Another recently published study from a group of Italian researchers has looked at a range of other outcomes in PMR, mainly related to steroid treatments (Mazzantini et al. 2012). They showed that dose and duration of treatment was associated with osteoporosis and fractures. A UK study, which was presented at the BSR in 2012, also linked PMR to fatigue (Green et al. 2012).
At Keele University in Staffordshire, Professor Christian Mallen is leading a programme of work into PMR in primary care, where most patients are treated for the whole of the course of their disease. At the moment, Keele is running a questionnaire to study in people diagnosed with PMR very recently, with GPs referring patients into the study on the day that they are diagnosed (Muller et al 2012).This group of researchers is also conducting a study of people who have been diagnosed with PMR in the last 4 years to see how they are what treatments they have had and how their PMR has affected them. They will soon begin in-depth interviews with GPs about how they diagnose and treat the condition too. In another primary care study, Dr Helen Twohig at the University of Sheffield is designing a new questionnaire to assess how PMR affects patients from their point of view.
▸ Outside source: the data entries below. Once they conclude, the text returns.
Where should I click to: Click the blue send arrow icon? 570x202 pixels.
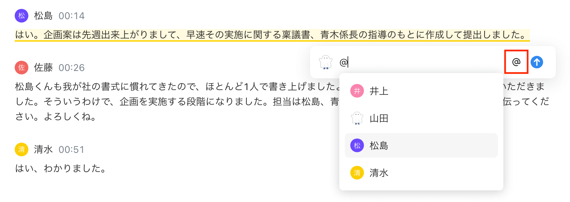pyautogui.click(x=537, y=62)
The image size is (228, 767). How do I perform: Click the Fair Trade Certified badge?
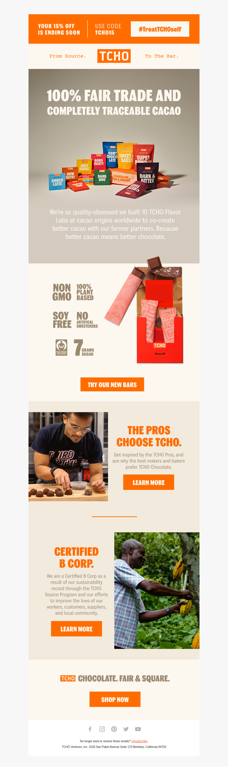61,347
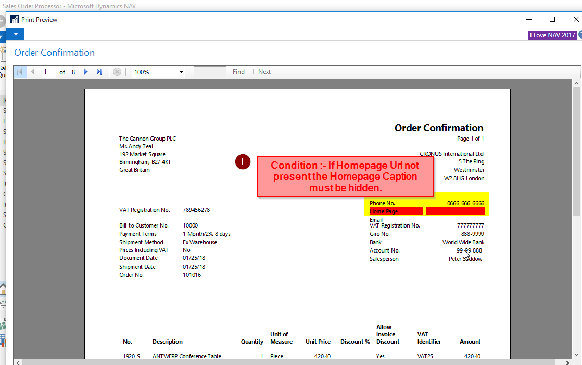
Task: Click the Print Preview chart icon in titlebar
Action: click(x=14, y=19)
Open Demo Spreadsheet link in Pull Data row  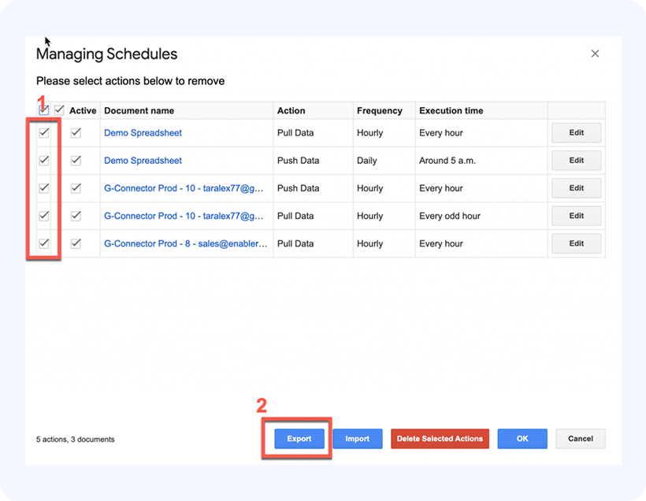[143, 133]
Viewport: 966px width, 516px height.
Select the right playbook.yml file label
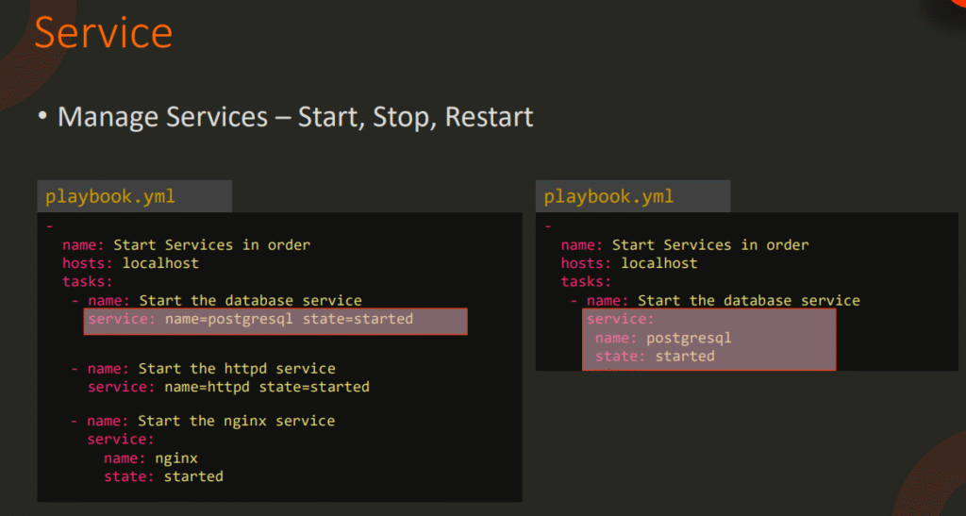pos(608,197)
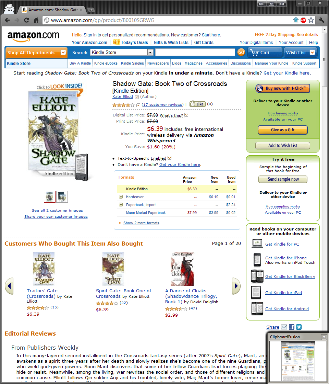Go to the browser home page icon
This screenshot has width=329, height=384.
click(36, 20)
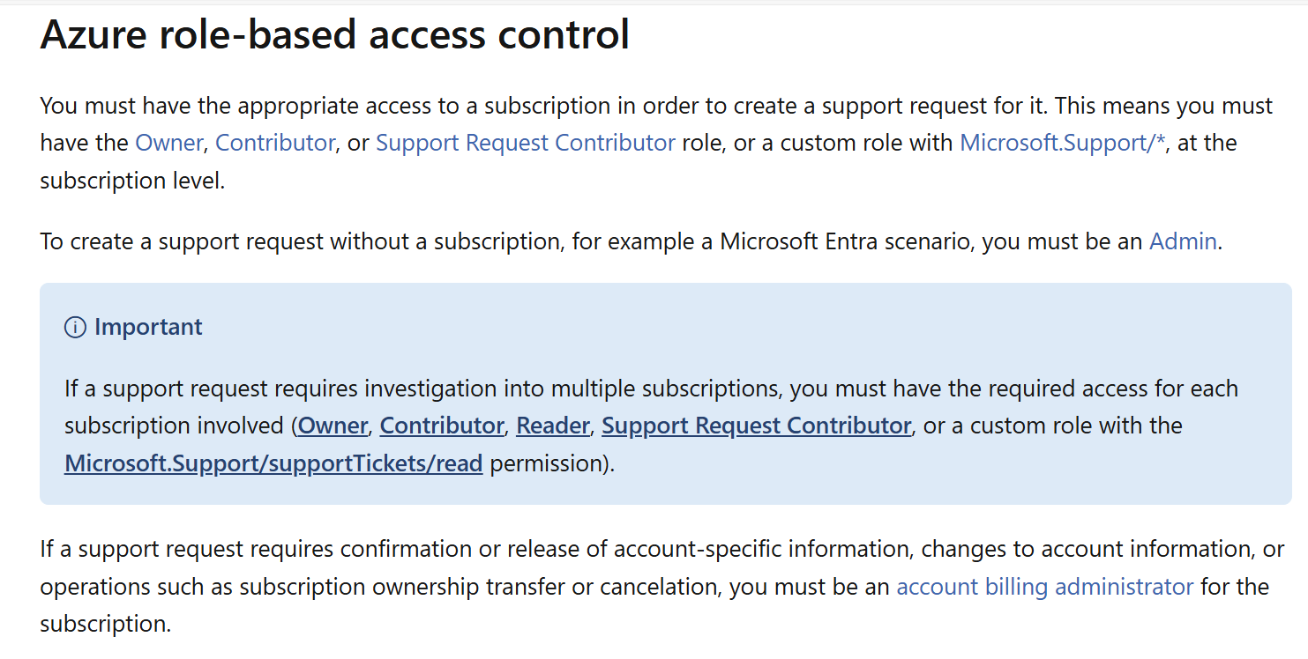Viewport: 1308px width, 659px height.
Task: Open the underlined Owner link in the Important note
Action: (x=333, y=426)
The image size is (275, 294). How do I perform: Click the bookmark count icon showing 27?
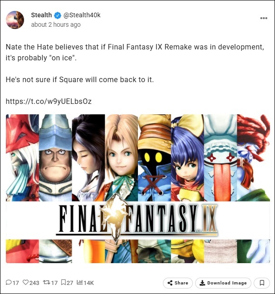coord(64,282)
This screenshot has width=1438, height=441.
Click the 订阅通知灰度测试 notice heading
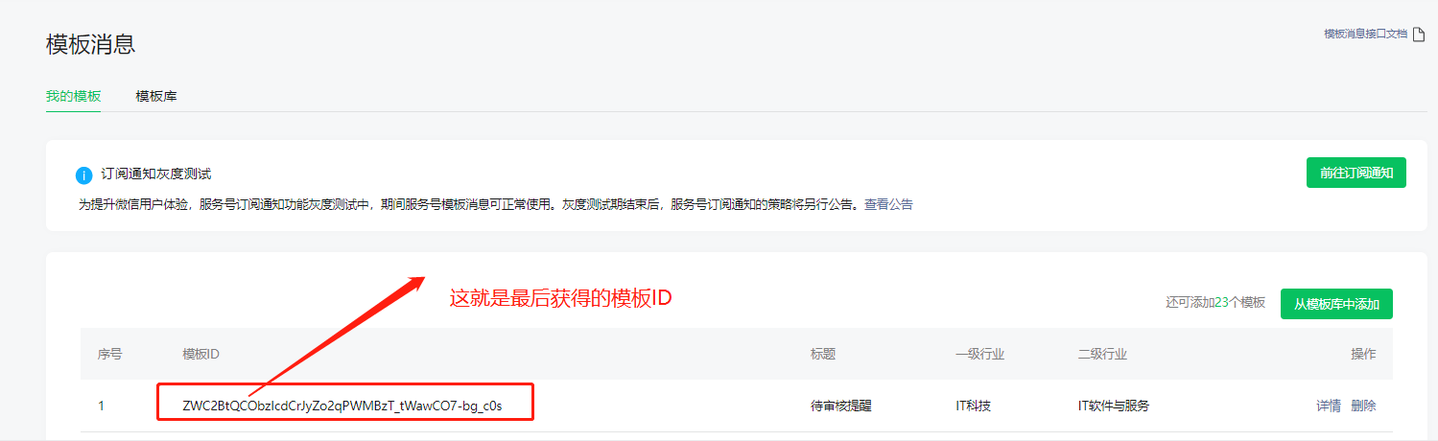pyautogui.click(x=155, y=174)
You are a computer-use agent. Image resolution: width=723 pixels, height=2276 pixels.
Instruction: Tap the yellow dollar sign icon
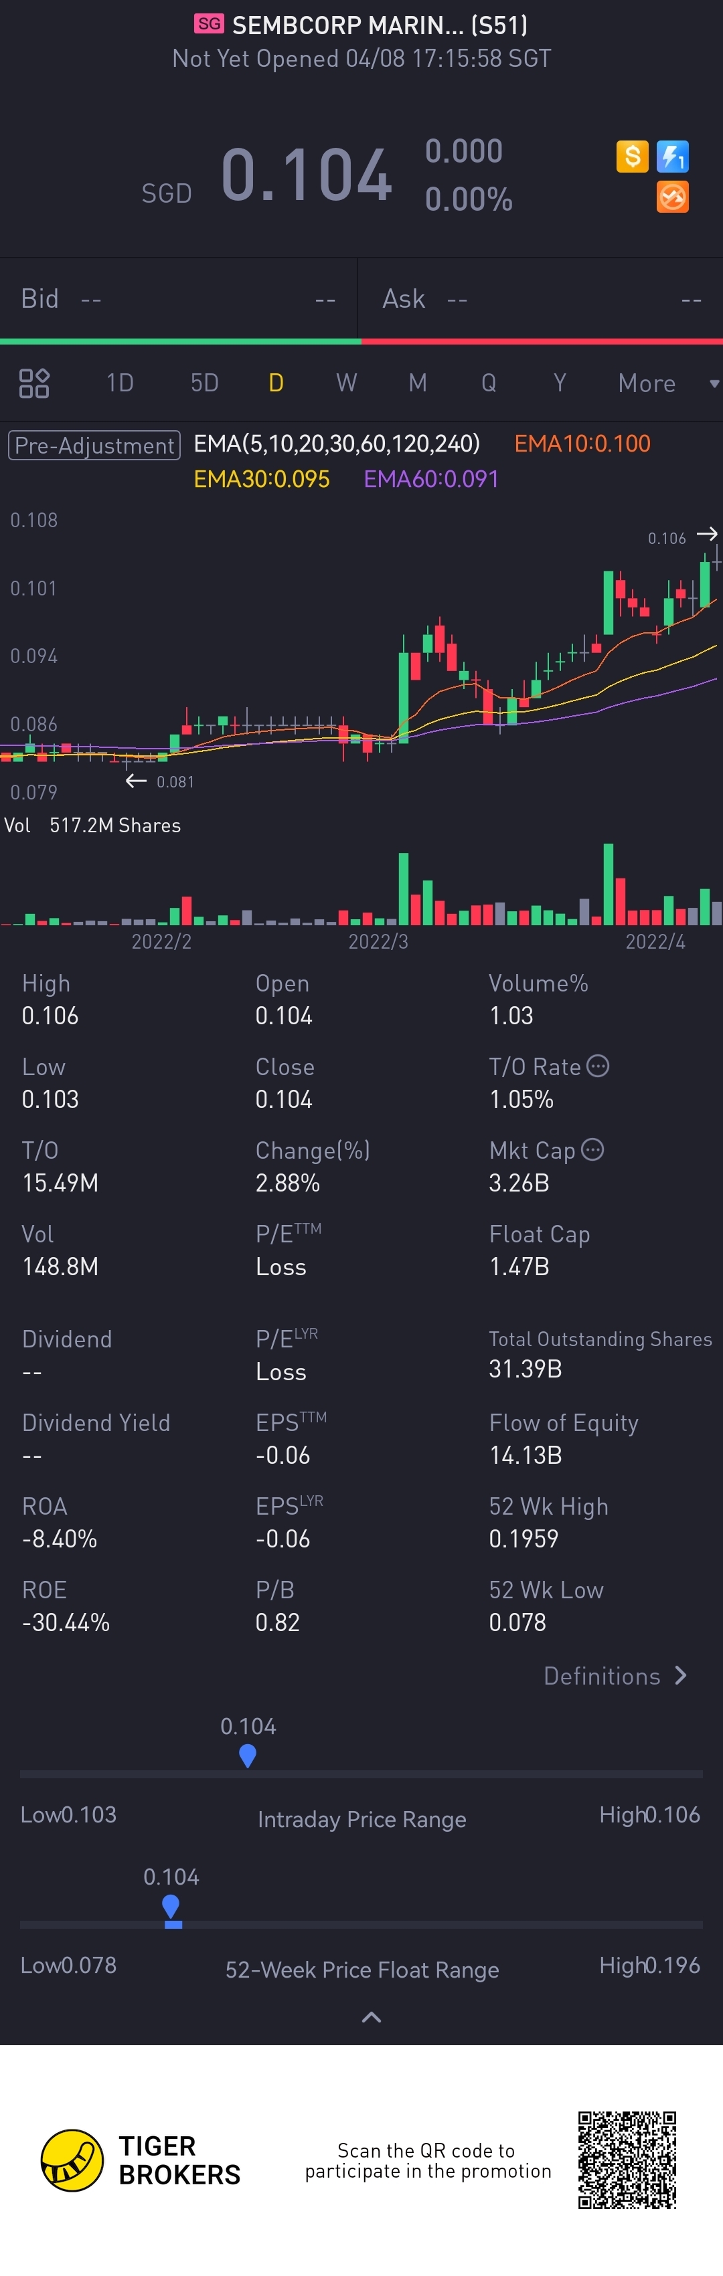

Dr Sarah Mackie at the University of Leeds is carrying out several interlinked research studies into PMR, GCA and the various side-effects of steroids. She is very keen to engage with patients, relatives, carers and the public at every stage of the research process, from initial identification of research priorities to final dissemination of research findings. For information on her current research please visit her webpage. Please note she cannot provide individual medical advice to patients, unless they are already under her direct care as a doctor.
PMR OMERACT group
Finally, the PMR OMERACT (Outcome Measures in Rheumatology) group are in the process of developing outcome measures to be used for future clinical trials in PMR. The group’s initial findings will be presented at the OMERACT conference in May this year.
NEW GCA GUIDELINES 2020
New Guidelines for GCA were published in January 2020. You can find them HERE or at the bottom of this page in the resources section.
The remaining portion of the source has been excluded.